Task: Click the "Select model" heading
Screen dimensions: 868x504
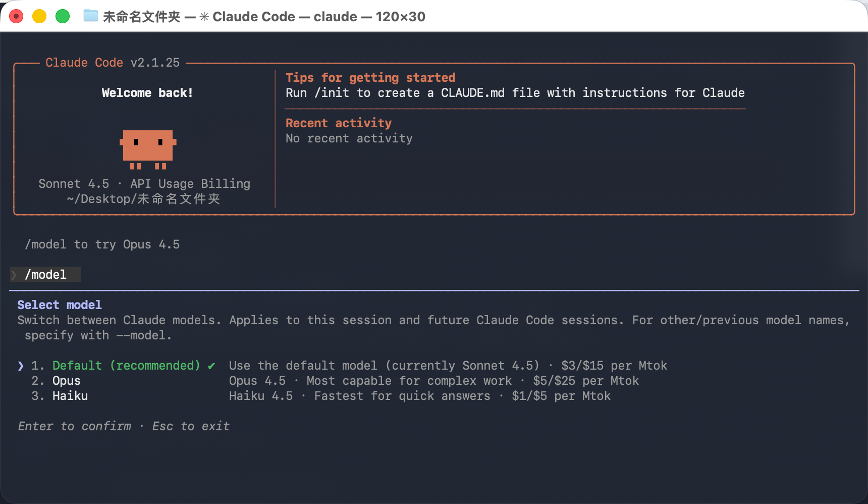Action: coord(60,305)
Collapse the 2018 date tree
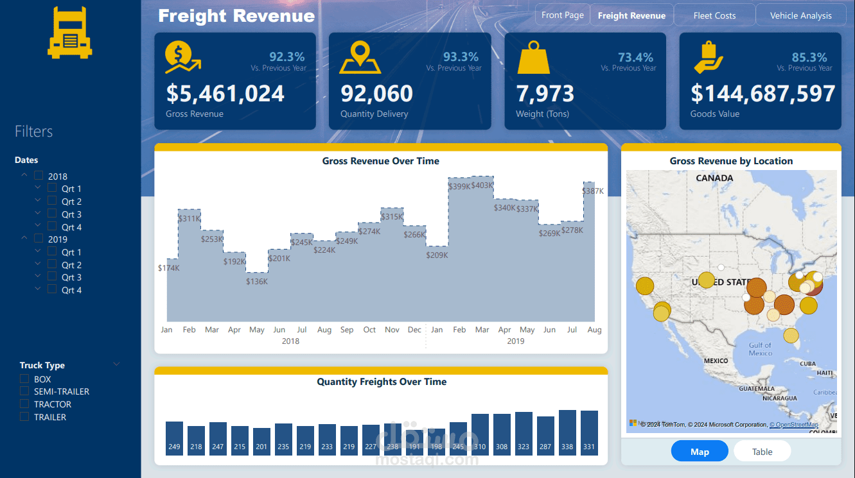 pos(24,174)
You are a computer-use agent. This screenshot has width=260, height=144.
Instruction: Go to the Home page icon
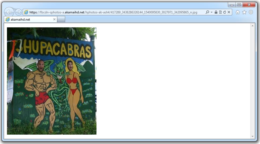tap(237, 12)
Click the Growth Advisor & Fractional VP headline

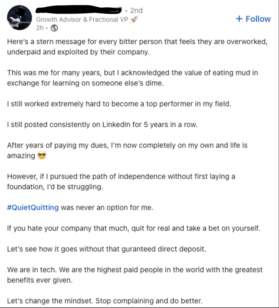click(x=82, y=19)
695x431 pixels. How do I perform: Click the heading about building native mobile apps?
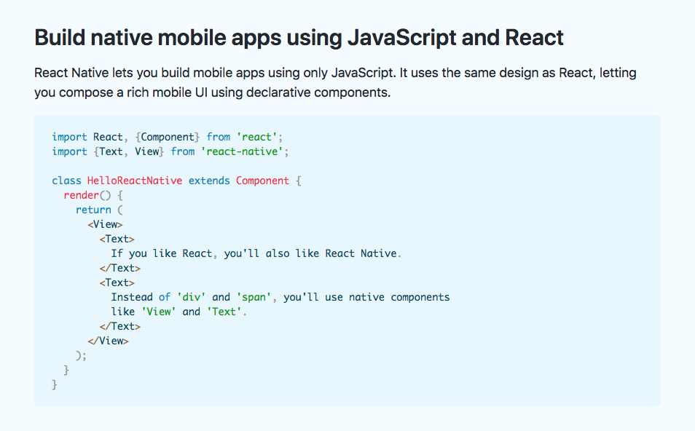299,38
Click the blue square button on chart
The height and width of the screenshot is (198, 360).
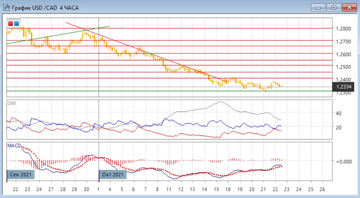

§ §

• Exercise prompt
Exact transcription of the full listing above is required; images do not belong in it.

• Written answer
Task: Click the "Select model" heading
Screen dimensions: 868x504
Action: coord(60,305)
Collapse the 2018 date tree
 pos(24,174)
You are a computer-use agent. This screenshot has width=260, height=144.
Instruction: Go to the Home page icon
tap(237, 12)
Click the Growth Advisor & Fractional VP headline

click(x=82, y=19)
695x431 pixels. How do I perform: Click the heading about building native mobile apps?
299,38
Click the blue square button on chart
The height and width of the screenshot is (198, 360).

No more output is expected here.